» WHAT YOU WILL DO:
An exact copy of the entries below is required, with all pictures removed.

╔══

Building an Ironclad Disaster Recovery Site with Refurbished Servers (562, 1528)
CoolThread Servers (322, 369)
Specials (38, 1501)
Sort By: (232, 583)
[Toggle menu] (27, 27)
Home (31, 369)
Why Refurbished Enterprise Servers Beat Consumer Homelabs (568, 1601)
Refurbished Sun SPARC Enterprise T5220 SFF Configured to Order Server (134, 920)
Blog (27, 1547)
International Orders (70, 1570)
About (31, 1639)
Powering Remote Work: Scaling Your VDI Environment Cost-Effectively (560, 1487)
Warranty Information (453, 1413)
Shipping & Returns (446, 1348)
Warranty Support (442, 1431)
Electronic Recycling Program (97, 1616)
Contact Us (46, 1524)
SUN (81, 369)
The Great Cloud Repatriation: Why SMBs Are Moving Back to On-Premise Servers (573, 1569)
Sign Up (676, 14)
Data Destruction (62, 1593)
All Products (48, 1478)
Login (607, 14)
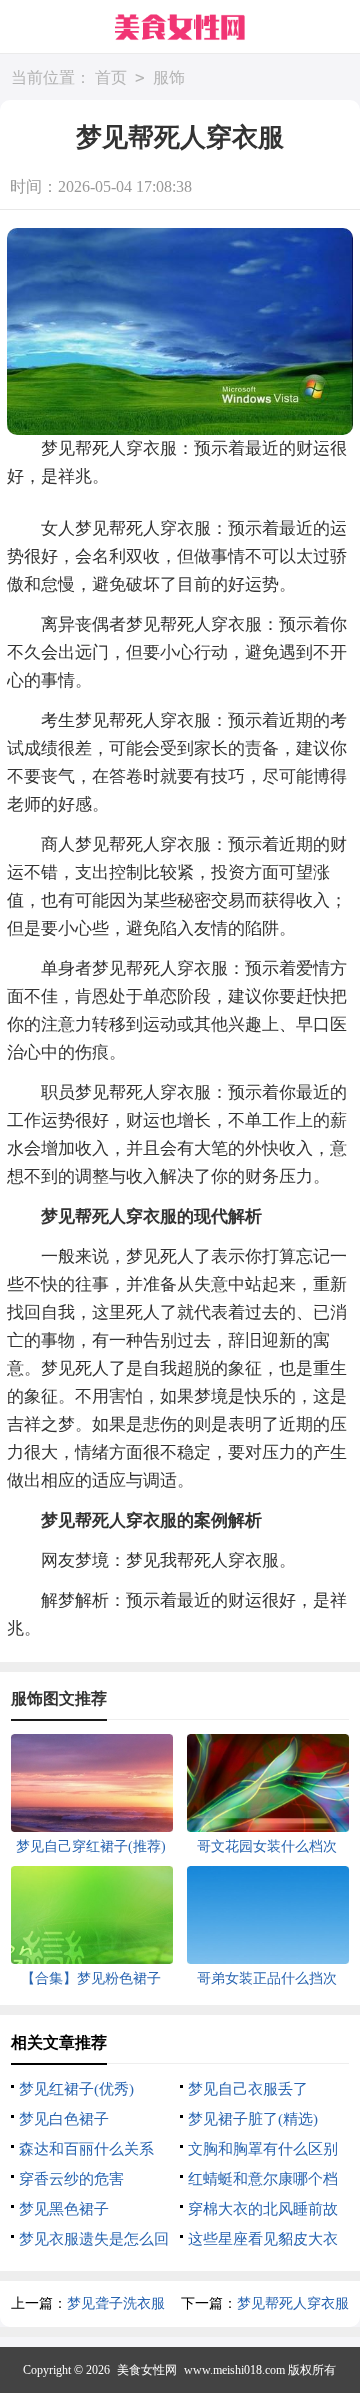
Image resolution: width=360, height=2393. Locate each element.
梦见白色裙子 (64, 2119)
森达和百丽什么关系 (86, 2149)
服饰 (169, 77)
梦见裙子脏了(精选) (253, 2119)
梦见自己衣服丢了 (248, 2089)
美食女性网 (147, 2370)
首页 (111, 77)
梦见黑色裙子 (64, 2209)
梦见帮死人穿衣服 (293, 2303)
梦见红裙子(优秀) (76, 2089)
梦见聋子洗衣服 (116, 2303)
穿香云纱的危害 (71, 2179)
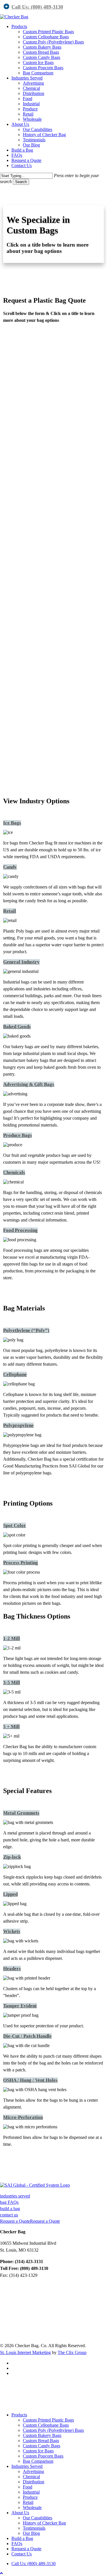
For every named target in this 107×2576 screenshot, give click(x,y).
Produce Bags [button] (17, 1135)
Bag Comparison (38, 2461)
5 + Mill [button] (11, 1726)
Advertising (33, 2471)
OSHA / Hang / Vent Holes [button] (30, 2080)
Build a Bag (22, 2538)
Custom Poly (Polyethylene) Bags (53, 2430)
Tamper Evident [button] (20, 2005)
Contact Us (21, 2553)
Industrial (31, 2492)
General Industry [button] (21, 962)
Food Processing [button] (20, 1230)
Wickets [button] (11, 1931)
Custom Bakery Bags (42, 2435)
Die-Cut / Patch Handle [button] (27, 2036)
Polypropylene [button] (18, 1425)
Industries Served (27, 2466)
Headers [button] (12, 1968)
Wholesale (32, 2507)
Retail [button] (9, 911)
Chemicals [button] (14, 1172)
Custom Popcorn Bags (43, 2456)
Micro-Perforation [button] (23, 2117)
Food (27, 2486)
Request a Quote (26, 2548)
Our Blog (31, 2533)
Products (19, 2414)
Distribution (33, 2481)
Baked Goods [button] (17, 1026)
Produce (30, 2497)
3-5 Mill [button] (11, 1682)
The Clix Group (72, 2352)
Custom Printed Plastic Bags (48, 2420)
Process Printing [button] (20, 1562)
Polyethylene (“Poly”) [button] (26, 1330)
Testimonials (34, 2528)
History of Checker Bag (44, 2523)
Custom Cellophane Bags (46, 2425)
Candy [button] (10, 867)
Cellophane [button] (15, 1374)
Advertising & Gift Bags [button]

╚══

» FINISHED TASK:
Building an Ironclad Disaster Recovery Site with Refurbished Servers (562, 1528)
CoolThread Servers (322, 369)
Specials (38, 1501)
Sort By: (232, 583)
[Toggle menu] (27, 27)
Home (31, 369)
Why Refurbished Enterprise Servers Beat Consumer Homelabs (568, 1601)
Refurbished Sun SPARC Enterprise T5220 SFF Configured to Order Server (134, 920)
Blog (27, 1547)
International Orders (70, 1570)
About (31, 1639)
Powering Remote Work: Scaling Your VDI Environment Cost-Effectively (560, 1487)
Warranty Information (453, 1413)
Shipping & Returns (446, 1348)
Warranty Support (442, 1431)
Electronic Recycling Program (97, 1616)
Contact Us (46, 1524)
SUN (81, 369)
The Great Cloud Repatriation: Why SMBs Are Moving Back to On-Premise Servers (573, 1569)
Sign Up (676, 14)
Data Destruction (62, 1593)
All Products (48, 1478)
Login (607, 14)
Image resolution: width=360, height=2393. Locate each element.
梦见白色裙子 (64, 2119)
森达和百丽什么关系 (86, 2149)
服饰 (169, 77)
梦见裙子脏了(精选) (253, 2119)
梦见自己衣服丢了 (248, 2089)
美食女性网 (147, 2370)
首页 (111, 77)
梦见黑色裙子 (64, 2209)
梦见帮死人穿衣服 (293, 2303)
梦见红裙子(优秀) (76, 2089)
梦见聋子洗衣服 (116, 2303)
穿香云纱的危害 (71, 2179)
For every named target in this 107×2576 screenshot, give click(x,y).
Produce Bags [button] (17, 1135)
Bag Comparison (38, 2461)
5 + Mill [button] (11, 1726)
Advertising (33, 2471)
OSHA / Hang / Vent Holes [button] (30, 2080)
Build a Bag (22, 2538)
Custom Poly (Polyethylene) Bags (53, 2430)
Tamper Evident [button] (20, 2005)
Contact Us (21, 2553)
Industrial (31, 2492)
General Industry [button] (21, 962)
Food Processing [button] (20, 1230)
Wickets [button] (11, 1931)
Custom Bakery Bags (42, 2435)
Die-Cut / Patch Handle [button] (27, 2036)
Polypropylene [button] (18, 1425)
Industries Served (27, 2466)
Headers [button] (12, 1968)
Wholesale (32, 2507)
Retail [button] (9, 911)
Chemicals [button] (14, 1172)
Custom Popcorn Bags (43, 2456)
Micro-Perforation [button] (23, 2117)
Food (27, 2486)
Request a Quote (26, 2548)
Our Blog (31, 2533)
Products (19, 2414)
Distribution (33, 2481)
Baked Goods [button] (17, 1026)
Produce (30, 2497)
3-5 Mill [button] (11, 1682)
The Clix Group (72, 2352)
Custom Printed Plastic Bags (48, 2420)
Process Printing [button] (20, 1562)
Polyethylene (“Poly”) [button] (26, 1330)
Testimonials (34, 2528)
History of Checker Bag (44, 2523)
Custom Cellophane Bags (46, 2425)
Candy [button] (10, 867)
Cellophane [button] (15, 1374)
Advertising & Gift Bags [button]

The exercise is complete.